DOCUMENT PASSAGE

Start

Figure 2 shows the FTIR spectrum of the synthesized nanocomposite and pure PANI in the region 400–4000 cm⁻¹. The presence of CNT was confirmed by the FTIR data. When CNTs were added to PANI, the peaks were shifted from 615 to 802 cm⁻¹, 1570 to 1562 cm⁻¹, and 1400 to 1461 cm⁻¹. The FTIR spectrum of nanocomposite showed strong absorption bands at 1562^18,28-31 and 1585^32,33 cm⁻¹ assigned to C=C, showing, respectively, the deformation of benzoid and quinoid ring vibrations. The band at 1461 cm⁻¹ was related to C-C stretching vibrations due to the benzoid ring.^34,35 These peaks illustrate PANI and PANI-CNT nanocomposite as the emeraldine salt form. The peak at 802 cm⁻¹ is attributed to the out-of-plane bending of N-H.^29,36 The peak at 1292 cm⁻¹ corresponds to the C-N stretching vibration.^37,38 The C-H stretching is reflected in the 2927 cm⁻¹ peak.^38,39 The one at 3400 cm⁻¹ illustrates the stretching of N-H band of the aromatic ring in PANI/CNT.^29,40,41 The C-H bond and N-H bond can be seen from a spectrum of PANI/CNT nanocomposite film, showing CNT is existent in the nanocomposite film.

Figure 2.

Fourier transform infrared spectra of pure PANI and nanocomposite/fabrics: (a) 0.5 wt% CNT, (b) 2.5 wt% CNT, (c) 0 wt% CNT, (d) 10 wt% CNT, and (e) 5 wt% CNT. Note: PANI: polyaniline; CNT: carbon nanotube.

End

THINGS TO DO
a) From the FTIR passage, extract the text from "Fourier transform infrared" up to and including "CNT: carbon nanotube.".
b) Please extend the FTIR passage on the PANI/CNT nanocomposite, picking up after its final sentence.
The items that follow have nothing to do with the FTIR passage.

GIVEN INFORMATION

Start

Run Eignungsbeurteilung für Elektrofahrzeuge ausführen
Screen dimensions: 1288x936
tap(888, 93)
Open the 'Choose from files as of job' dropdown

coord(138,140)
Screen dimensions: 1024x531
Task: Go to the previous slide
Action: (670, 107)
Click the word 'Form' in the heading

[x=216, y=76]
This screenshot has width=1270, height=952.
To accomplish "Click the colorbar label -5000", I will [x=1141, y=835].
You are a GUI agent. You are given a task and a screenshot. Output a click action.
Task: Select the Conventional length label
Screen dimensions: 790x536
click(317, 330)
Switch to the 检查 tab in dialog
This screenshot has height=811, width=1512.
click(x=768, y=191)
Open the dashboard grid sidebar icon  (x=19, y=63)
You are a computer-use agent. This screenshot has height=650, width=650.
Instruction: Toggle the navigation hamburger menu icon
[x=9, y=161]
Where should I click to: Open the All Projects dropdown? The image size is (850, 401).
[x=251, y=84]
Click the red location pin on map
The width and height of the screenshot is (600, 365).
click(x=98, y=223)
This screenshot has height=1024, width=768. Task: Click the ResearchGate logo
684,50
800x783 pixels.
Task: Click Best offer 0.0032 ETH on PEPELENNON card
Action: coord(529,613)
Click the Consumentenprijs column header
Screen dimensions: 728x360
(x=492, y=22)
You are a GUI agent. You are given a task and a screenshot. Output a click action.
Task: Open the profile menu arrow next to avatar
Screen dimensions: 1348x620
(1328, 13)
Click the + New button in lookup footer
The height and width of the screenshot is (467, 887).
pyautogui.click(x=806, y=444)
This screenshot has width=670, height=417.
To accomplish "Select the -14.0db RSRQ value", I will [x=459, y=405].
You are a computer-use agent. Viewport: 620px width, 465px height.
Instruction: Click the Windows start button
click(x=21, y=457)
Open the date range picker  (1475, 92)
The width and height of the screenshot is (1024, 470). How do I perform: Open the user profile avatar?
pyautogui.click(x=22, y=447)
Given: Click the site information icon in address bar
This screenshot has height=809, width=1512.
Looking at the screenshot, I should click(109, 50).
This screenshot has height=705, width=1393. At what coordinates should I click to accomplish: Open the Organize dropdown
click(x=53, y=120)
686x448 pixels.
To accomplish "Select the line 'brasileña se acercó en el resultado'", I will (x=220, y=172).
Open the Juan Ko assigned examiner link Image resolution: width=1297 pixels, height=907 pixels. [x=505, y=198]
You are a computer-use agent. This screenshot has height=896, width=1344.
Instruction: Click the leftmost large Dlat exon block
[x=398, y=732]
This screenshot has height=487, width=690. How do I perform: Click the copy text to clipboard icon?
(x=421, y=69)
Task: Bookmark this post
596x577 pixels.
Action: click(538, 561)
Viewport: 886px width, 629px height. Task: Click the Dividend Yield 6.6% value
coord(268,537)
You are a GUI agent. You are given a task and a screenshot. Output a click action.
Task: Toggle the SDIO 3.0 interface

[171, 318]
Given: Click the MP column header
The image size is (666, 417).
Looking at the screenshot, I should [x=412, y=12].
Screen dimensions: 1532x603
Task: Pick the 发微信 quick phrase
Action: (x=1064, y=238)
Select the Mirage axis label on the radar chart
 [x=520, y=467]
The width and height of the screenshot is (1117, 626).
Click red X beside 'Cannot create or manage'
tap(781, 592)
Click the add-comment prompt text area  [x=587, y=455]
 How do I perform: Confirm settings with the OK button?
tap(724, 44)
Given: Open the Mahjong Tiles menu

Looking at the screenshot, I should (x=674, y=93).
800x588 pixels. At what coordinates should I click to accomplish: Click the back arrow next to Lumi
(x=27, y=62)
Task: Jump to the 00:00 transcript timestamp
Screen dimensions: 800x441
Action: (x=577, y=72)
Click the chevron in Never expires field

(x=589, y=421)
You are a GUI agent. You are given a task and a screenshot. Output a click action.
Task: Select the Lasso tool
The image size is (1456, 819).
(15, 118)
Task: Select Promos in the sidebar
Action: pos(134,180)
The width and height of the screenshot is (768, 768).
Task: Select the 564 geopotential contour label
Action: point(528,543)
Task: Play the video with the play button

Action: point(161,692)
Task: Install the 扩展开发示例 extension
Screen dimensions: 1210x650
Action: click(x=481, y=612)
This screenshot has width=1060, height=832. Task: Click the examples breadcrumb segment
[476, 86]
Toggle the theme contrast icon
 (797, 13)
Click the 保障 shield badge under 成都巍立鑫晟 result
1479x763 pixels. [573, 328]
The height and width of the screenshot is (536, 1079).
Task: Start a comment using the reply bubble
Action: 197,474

End

THE RESULTS
a)
Fourier transform infrared spectra of pure PANI and nanocomposite/fabrics: (a) 0.5 wt% CNT, (b) 2.5 wt% CNT, (c) 0 wt% CNT, (d) 10 wt% CNT, and (e) 5 wt% CNT. Note: PANI: polyaniline; CNT: carbon nanotube.

b)
To examine the existence of nanocomposite on the fabric surface, attenuated total reflection (ATR) spectrum was used for the sample with the best power factor (PANI/10wt%CNT). As shown in Figure 3, several spectrum peaks prove the existence of PANI/CNT on the fabric including 1096 cm⁻¹ (C-O-C),⁴² 1451 cm⁻¹ (C-H),⁴³ 1558 cm⁻¹ (C=C),⁴⁴ 1722 cm⁻¹ (C=O),⁴² 2893 cm⁻¹ (C-H),⁴⁴ and 3171 cm⁻¹ (O-H).⁴²

Figure 3.

Attenuated total reflection spectrum of fabric coated with PANI/10wt%CNT nanocomposite. Note: PANI: polyaniline; CNT: carbon nanotube.

Figure 4 shows the FE-SEM images of the nanocomposite/fabrics. They maintained their outstanding flexibility; capable of being easily rolled, bent, twisted, and tailored into any preferred shape. It is important to note that the CNT distribution improved as their percentage increased. The higher magnification images clearly showed that the composites’ features are in the nano-scale.

Figure 4.

Field-emission scanning electron microscope images of (a) 0.5 wt% CNT and 50 μm, (b) 2.5 wt% CNT and 50 μm, (c) 5 wt% CNT and 50 μm, (d) 10 wt% CNT and 50 μm, and (e) 0.5 wt% CNT and 500 nm, (f) 2.5 wt% CNT and 500 nm, (g) 5 wt% CNT and 500 nm, and (h) 10 wt% CNT and 500 nm of PANI/CNT-coated fabric. Note: PANI: polyaniline; CNT: carbon nanotube.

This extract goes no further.